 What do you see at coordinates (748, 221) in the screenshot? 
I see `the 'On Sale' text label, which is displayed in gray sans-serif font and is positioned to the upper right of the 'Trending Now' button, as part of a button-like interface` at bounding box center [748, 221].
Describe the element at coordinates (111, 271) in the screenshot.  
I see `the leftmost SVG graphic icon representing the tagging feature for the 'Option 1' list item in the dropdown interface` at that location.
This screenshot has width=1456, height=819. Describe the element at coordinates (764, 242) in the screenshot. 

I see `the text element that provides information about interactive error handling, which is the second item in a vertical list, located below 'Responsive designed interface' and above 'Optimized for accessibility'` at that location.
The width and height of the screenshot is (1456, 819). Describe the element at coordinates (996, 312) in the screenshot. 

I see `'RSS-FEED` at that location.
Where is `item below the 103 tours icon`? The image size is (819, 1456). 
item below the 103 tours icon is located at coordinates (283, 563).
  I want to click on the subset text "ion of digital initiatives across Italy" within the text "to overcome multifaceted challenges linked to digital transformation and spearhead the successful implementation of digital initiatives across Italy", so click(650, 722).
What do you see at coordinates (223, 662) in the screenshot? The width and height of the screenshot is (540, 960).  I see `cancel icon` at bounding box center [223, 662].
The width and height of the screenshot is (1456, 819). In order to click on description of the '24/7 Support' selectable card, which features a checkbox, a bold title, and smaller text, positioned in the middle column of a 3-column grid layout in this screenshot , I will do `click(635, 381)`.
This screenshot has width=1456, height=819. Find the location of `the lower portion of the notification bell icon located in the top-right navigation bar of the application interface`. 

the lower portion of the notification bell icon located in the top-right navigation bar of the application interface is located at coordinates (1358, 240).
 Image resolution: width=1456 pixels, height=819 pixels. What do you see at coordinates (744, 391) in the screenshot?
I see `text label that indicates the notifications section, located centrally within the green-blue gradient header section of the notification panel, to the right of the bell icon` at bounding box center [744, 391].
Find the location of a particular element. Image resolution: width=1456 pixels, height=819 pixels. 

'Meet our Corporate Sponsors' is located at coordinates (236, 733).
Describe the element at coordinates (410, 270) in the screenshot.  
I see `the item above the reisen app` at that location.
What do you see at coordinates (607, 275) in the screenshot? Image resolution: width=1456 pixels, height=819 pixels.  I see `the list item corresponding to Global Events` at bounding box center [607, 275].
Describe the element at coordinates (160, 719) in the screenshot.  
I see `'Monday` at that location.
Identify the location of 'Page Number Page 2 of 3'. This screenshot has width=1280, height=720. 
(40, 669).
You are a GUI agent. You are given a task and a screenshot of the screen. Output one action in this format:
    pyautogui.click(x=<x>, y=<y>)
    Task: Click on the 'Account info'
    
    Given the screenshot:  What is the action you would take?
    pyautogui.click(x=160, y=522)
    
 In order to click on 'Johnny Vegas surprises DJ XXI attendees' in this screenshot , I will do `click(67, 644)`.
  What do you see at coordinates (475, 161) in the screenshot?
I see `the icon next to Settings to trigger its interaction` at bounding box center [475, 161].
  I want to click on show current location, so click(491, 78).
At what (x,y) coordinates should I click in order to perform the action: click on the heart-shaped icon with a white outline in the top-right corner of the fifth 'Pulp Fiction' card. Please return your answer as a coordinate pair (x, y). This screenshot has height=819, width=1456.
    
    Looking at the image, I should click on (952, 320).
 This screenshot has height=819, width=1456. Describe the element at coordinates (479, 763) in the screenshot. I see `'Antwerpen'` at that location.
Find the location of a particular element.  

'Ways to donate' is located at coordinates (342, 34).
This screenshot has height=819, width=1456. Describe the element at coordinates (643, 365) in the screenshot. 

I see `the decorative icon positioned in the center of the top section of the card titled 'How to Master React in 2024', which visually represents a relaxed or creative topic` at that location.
+++++
*Instruction*. In the listing, from its first line up to and including the line with "What do you see at coordinates (223, 662)", swap "Describe" for "Identify" and leave everything else unchanged. Return only those lines.

*Answer to this exercise*.
 What do you see at coordinates (748, 221) in the screenshot? 
I see `the 'On Sale' text label, which is displayed in gray sans-serif font and is positioned to the upper right of the 'Trending Now' button, as part of a button-like interface` at bounding box center [748, 221].
Identify the element at coordinates (111, 271) in the screenshot.  
I see `the leftmost SVG graphic icon representing the tagging feature for the 'Option 1' list item in the dropdown interface` at that location.
This screenshot has width=1456, height=819. Identify the element at coordinates (764, 242) in the screenshot. 

I see `the text element that provides information about interactive error handling, which is the second item in a vertical list, located below 'Responsive designed interface' and above 'Optimized for accessibility'` at that location.
The width and height of the screenshot is (1456, 819). Identify the element at coordinates (996, 312) in the screenshot. 

I see `'RSS-FEED` at that location.
Where is `item below the 103 tours icon`? The image size is (819, 1456). 
item below the 103 tours icon is located at coordinates (283, 563).
  I want to click on the subset text "ion of digital initiatives across Italy" within the text "to overcome multifaceted challenges linked to digital transformation and spearhead the successful implementation of digital initiatives across Italy", so click(650, 722).
What do you see at coordinates (223, 662) in the screenshot? The width and height of the screenshot is (540, 960).  I see `cancel icon` at bounding box center [223, 662].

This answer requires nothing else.